Records from a collection:
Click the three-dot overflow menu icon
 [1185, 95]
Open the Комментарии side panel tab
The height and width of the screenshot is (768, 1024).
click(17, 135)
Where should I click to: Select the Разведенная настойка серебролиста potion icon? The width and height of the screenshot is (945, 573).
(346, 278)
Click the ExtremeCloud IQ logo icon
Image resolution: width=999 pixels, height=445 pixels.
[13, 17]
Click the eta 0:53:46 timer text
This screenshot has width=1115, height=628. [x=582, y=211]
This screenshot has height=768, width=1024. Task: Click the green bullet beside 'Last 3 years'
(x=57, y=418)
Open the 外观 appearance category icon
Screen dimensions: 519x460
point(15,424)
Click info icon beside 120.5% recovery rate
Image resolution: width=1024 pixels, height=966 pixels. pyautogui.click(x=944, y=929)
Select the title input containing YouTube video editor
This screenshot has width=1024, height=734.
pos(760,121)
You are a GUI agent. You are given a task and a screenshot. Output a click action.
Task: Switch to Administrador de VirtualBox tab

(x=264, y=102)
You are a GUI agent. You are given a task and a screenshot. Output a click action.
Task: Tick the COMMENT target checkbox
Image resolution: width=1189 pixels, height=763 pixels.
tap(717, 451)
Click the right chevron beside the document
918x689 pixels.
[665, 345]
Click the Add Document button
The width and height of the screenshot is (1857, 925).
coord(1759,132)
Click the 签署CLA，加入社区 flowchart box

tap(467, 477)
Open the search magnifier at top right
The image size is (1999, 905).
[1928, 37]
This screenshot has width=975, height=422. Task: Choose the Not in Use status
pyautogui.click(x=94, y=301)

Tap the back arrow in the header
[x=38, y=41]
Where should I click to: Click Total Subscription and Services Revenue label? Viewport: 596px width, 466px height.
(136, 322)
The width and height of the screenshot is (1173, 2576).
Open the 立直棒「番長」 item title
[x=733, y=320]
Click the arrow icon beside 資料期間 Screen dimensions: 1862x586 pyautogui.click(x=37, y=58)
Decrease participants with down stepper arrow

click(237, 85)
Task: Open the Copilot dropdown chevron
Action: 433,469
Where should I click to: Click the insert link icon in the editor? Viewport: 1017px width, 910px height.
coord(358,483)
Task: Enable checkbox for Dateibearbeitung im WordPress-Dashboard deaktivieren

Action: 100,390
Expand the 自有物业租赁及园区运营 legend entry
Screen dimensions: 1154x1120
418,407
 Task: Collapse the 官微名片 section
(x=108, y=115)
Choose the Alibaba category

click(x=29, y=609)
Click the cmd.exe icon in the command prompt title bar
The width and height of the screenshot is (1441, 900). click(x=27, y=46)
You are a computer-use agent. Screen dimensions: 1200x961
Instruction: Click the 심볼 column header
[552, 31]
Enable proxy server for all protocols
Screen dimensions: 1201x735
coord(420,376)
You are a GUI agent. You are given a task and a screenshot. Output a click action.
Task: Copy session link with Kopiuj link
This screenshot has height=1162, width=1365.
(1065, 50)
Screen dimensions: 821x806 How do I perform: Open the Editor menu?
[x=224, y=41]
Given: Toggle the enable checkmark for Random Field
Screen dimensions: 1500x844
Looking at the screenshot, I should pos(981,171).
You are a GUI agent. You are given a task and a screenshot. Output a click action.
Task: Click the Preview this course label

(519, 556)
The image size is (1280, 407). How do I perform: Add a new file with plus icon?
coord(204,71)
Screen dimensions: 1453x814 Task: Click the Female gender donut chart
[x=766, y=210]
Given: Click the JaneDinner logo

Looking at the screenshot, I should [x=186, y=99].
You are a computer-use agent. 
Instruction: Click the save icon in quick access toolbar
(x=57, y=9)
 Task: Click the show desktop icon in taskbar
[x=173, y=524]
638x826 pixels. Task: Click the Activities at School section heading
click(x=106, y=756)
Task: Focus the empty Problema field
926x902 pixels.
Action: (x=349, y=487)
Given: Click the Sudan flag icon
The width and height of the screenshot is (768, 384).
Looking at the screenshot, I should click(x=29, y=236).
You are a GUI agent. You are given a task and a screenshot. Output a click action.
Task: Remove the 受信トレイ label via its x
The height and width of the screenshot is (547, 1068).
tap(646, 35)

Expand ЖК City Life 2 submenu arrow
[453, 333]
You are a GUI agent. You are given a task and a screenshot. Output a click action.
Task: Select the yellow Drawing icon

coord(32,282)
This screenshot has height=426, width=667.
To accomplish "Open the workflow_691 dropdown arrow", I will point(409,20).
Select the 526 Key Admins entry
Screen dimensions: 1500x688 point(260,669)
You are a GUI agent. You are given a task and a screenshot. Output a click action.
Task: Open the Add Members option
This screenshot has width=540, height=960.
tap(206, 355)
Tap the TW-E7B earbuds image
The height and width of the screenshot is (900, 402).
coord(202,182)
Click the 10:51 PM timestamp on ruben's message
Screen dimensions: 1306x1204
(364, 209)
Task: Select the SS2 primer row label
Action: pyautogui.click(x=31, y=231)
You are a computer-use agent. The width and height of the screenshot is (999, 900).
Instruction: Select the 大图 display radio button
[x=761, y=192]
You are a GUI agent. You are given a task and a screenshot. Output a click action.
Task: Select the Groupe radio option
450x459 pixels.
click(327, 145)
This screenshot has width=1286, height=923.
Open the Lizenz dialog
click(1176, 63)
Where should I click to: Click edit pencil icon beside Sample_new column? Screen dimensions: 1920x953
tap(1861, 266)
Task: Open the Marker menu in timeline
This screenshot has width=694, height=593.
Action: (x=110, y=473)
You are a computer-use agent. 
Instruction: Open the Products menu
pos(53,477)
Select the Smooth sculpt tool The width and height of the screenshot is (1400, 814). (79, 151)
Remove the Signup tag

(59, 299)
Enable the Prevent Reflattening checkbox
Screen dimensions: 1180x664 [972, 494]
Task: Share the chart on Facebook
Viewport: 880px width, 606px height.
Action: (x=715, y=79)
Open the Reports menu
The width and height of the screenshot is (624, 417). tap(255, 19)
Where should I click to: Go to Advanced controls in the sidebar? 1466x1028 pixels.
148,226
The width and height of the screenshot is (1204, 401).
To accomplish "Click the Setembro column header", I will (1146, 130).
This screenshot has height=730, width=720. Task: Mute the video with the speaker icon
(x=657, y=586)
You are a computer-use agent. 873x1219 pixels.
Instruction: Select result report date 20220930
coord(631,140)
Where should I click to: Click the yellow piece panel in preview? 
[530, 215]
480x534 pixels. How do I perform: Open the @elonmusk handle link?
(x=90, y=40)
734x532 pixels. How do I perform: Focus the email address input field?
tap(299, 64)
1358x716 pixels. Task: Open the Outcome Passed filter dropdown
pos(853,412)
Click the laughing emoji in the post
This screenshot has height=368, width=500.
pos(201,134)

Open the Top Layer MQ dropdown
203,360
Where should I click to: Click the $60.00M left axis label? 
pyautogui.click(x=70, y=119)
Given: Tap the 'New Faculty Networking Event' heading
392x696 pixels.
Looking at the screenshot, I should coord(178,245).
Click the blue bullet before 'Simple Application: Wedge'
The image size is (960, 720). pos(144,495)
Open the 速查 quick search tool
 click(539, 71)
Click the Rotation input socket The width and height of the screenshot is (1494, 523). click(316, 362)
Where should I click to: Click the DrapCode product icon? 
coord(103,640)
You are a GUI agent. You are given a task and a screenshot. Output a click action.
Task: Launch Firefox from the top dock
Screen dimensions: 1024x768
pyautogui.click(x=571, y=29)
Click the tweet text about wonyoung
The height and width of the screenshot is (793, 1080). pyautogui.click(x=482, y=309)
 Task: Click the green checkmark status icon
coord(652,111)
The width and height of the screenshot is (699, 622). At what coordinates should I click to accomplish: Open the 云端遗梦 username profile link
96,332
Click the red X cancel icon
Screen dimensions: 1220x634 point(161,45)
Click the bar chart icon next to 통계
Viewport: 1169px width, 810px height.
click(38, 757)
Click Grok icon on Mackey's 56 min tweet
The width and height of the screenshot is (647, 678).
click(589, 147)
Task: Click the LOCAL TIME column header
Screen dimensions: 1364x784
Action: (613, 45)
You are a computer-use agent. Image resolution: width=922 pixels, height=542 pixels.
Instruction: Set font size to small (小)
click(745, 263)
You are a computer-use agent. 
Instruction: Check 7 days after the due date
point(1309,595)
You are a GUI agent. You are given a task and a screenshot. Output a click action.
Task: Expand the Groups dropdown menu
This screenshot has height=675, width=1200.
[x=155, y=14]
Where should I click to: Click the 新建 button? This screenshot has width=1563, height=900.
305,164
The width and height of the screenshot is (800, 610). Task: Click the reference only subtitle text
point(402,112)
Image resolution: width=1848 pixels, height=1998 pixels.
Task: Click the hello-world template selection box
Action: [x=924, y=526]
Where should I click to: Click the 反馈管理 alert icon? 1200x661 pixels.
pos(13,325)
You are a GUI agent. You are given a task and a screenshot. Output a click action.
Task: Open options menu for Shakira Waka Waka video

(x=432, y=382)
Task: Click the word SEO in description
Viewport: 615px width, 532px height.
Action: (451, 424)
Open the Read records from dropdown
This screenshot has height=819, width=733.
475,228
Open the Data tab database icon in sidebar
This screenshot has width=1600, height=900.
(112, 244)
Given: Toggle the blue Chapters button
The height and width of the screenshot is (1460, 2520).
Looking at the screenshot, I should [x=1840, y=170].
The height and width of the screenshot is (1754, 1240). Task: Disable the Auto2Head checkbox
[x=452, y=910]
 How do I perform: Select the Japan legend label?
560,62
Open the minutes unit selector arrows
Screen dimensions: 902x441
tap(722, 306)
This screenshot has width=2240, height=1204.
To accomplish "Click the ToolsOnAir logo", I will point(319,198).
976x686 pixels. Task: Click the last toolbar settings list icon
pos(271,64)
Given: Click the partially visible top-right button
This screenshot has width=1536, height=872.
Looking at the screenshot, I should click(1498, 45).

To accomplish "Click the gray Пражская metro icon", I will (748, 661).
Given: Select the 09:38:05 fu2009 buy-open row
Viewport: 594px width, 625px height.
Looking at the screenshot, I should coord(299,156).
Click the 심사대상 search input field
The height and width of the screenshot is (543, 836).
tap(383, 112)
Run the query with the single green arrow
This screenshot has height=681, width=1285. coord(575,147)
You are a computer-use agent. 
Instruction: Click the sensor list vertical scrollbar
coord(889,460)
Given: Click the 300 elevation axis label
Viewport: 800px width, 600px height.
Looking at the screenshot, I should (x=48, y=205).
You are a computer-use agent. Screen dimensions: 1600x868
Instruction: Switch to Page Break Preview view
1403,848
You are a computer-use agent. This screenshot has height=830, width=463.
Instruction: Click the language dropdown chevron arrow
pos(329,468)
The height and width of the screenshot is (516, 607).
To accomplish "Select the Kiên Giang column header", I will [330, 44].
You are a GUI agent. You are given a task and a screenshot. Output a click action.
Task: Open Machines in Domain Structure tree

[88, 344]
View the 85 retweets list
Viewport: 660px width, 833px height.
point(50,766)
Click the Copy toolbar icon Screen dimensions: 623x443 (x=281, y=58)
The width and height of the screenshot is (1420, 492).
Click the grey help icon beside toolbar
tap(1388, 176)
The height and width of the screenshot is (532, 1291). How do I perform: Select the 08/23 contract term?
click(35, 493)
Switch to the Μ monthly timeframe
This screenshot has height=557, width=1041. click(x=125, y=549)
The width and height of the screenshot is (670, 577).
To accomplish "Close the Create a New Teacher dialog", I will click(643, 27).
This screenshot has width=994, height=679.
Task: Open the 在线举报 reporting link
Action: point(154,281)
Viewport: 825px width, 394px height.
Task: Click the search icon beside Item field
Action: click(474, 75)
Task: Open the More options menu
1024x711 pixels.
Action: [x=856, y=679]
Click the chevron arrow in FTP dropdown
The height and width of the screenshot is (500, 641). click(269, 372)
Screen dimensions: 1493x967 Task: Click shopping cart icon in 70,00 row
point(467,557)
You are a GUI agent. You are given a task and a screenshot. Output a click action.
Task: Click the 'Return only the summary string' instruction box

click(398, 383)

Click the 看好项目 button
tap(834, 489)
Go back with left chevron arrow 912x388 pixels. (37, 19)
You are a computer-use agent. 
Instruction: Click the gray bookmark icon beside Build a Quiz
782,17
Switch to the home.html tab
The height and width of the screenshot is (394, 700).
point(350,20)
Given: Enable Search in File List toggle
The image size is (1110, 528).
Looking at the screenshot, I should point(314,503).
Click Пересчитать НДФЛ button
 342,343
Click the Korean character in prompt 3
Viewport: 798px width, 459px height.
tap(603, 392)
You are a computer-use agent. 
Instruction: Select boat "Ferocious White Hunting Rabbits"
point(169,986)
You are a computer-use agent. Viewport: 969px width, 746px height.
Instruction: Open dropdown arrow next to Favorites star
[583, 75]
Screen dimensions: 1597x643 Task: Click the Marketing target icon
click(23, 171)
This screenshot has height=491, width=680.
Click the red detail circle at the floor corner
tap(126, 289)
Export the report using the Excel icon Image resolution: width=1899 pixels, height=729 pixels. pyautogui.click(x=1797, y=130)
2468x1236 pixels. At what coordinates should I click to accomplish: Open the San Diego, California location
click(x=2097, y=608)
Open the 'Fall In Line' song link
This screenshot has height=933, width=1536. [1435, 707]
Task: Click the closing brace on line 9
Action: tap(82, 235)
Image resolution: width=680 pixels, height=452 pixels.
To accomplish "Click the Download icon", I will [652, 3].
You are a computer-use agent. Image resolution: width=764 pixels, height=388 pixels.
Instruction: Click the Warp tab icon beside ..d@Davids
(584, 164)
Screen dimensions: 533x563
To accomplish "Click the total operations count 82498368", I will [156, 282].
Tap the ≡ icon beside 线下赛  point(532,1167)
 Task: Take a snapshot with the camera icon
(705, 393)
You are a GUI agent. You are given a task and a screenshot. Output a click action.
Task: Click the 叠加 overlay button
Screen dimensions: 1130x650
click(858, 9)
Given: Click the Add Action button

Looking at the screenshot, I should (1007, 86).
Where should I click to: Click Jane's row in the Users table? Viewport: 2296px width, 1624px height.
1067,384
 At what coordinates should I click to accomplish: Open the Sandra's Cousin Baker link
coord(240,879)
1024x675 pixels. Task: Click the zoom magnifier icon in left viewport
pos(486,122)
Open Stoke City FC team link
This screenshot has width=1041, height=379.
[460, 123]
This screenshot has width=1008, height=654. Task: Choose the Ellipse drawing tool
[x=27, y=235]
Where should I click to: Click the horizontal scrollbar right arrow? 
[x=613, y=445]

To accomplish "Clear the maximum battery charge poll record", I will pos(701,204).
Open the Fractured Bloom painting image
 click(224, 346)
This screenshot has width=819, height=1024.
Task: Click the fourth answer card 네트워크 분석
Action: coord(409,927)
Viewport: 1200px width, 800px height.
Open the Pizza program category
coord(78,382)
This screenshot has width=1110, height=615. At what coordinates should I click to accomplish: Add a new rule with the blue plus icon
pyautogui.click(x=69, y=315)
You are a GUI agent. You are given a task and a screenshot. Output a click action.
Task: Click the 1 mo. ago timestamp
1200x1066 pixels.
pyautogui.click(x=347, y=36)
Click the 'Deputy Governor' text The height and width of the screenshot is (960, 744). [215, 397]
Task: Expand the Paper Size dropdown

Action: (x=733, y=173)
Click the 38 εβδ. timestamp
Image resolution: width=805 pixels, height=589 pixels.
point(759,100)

PROBLEM TO WORK ON:
Where the line containing "1200x1066 pixels." appears in the records above, begin there and print every line through the last, exactly and with nothing else.

OUTPUT OF THE TASK:
1200x1066 pixels.
pyautogui.click(x=347, y=36)
Click the 'Deputy Governor' text The height and width of the screenshot is (960, 744). [215, 397]
Task: Expand the Paper Size dropdown

Action: (x=733, y=173)
Click the 38 εβδ. timestamp
Image resolution: width=805 pixels, height=589 pixels.
point(759,100)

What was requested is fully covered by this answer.